Combinando questa tecnologia con l’AI on-device presente nella serie Galaxy S24, Samsung mira a facilitare esperienze utente altamente personalizzate mantenendo al sicuro i dati personali sensibili direttamente sul dispositivo. Questa tecnologia sarà applicabile a tutti i prodotti Samsung, inclusi televisori e elettrodomestici, estendendo quindi il suo impatto ben oltre i dispositivi mobili.
Potenziale di personalizzazione
Peter Crocker, CEO di Oxford Semantic Technologies, ha aggiunto che questa tecnologia “fornirà ai clienti Samsung una personalizzazione ancora più sofisticata.” Tuttavia, né Samsung né la startup hanno fornito esempi specifici di questa personalizzazione.

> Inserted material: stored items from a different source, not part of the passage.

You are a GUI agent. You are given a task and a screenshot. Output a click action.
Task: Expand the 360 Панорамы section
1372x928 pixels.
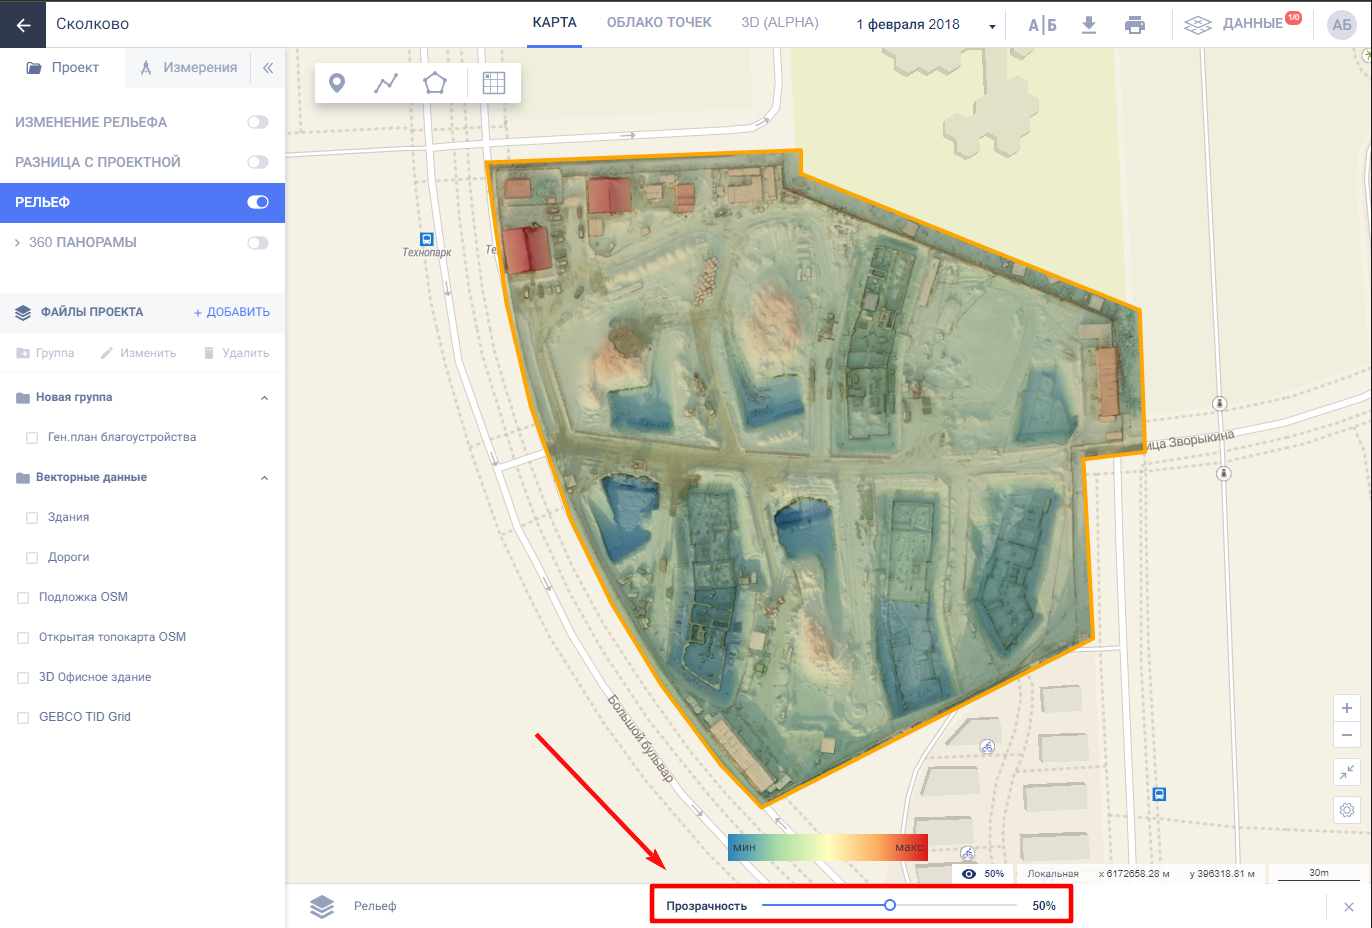click(17, 243)
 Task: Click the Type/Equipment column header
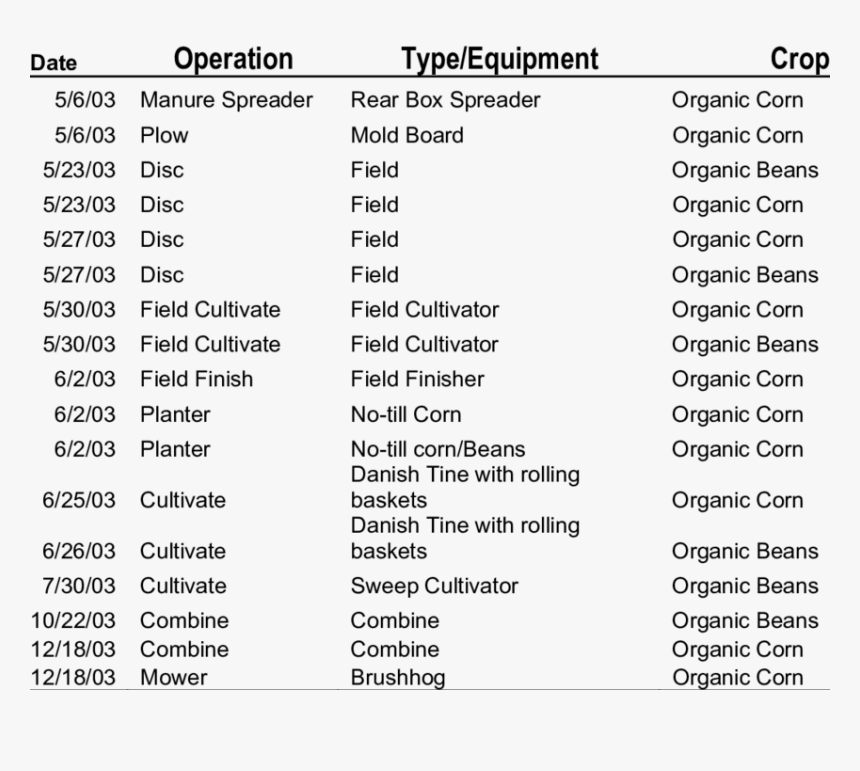pos(499,59)
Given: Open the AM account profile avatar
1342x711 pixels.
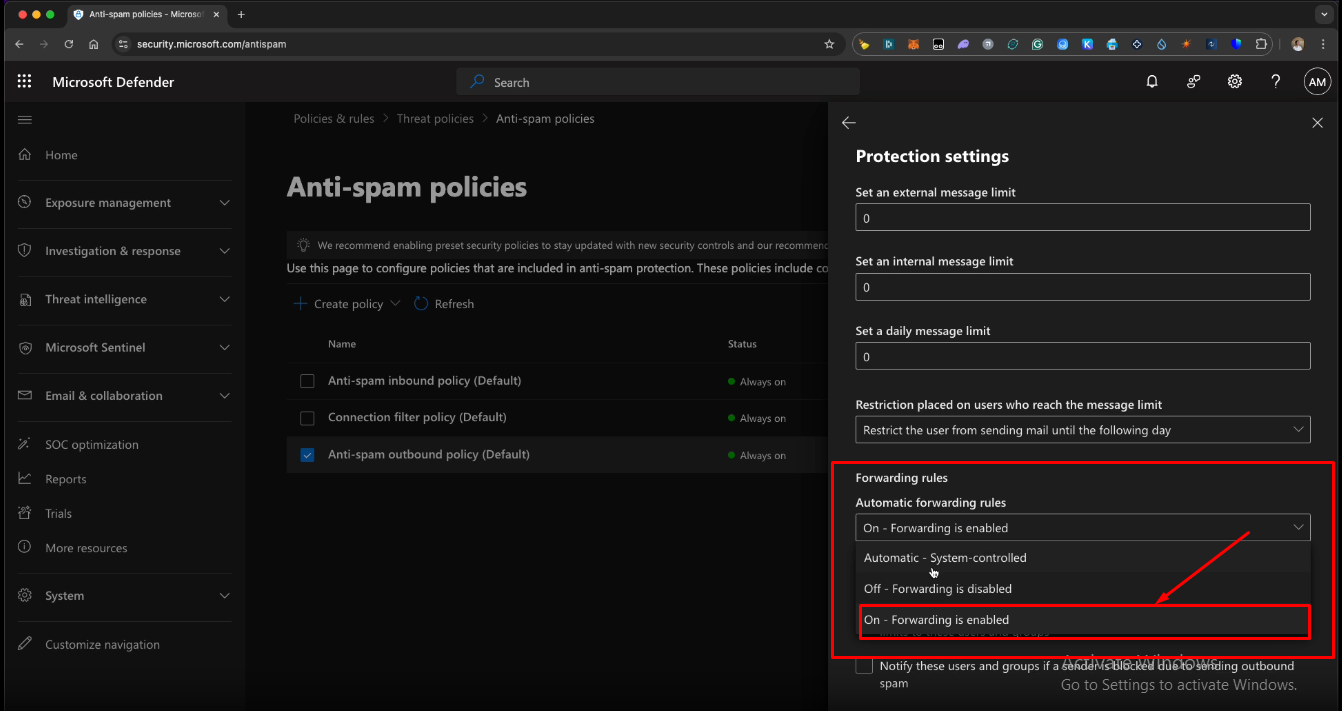Looking at the screenshot, I should point(1317,82).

Molti produttori di smartphone hanno promesso esperienze utente personalizzate nel corso degli anni. Google, ad esempio, ha implementato diverse funzionalità su Android, tra cui il sistema Google Now basato su schede, il widget At A Glance e la funzionalità Smart Reply. Alcuni produttori offrono anche suggerimenti di app basati su vari fattori come l’uso e l’ora del giorno.
Ambizioni di Samsung
Samsung non è estranea a questa tendenza. Un esempio prominente è la sua app Smart Suggestions, che offre suggerimenti di testo all’interno della Samsung Keyboard, suggerimenti di calendario, promemoria e suggerimenti in varie app di Samsung Messages. Tuttavia, l’accordo con Oxford Semantic Technologies e la menzione di applicazioni su televisori e elettrodomestici suggerisce un approccio più ambizioso.
Una delle applicazioni elencate per RDFox è la ricerca semantica e le raccomandazioni. Produttori come ASUS hanno già offerto funzionalità di “AI Semantic Search” sui loro dispositivi, permettendo agli utenti di utilizzare il linguaggio naturale per cercare impostazioni, foto e app. È ragionevole pensare che funzionalità simili potrebbero essere integrate nei futuri dispositivi Galaxy.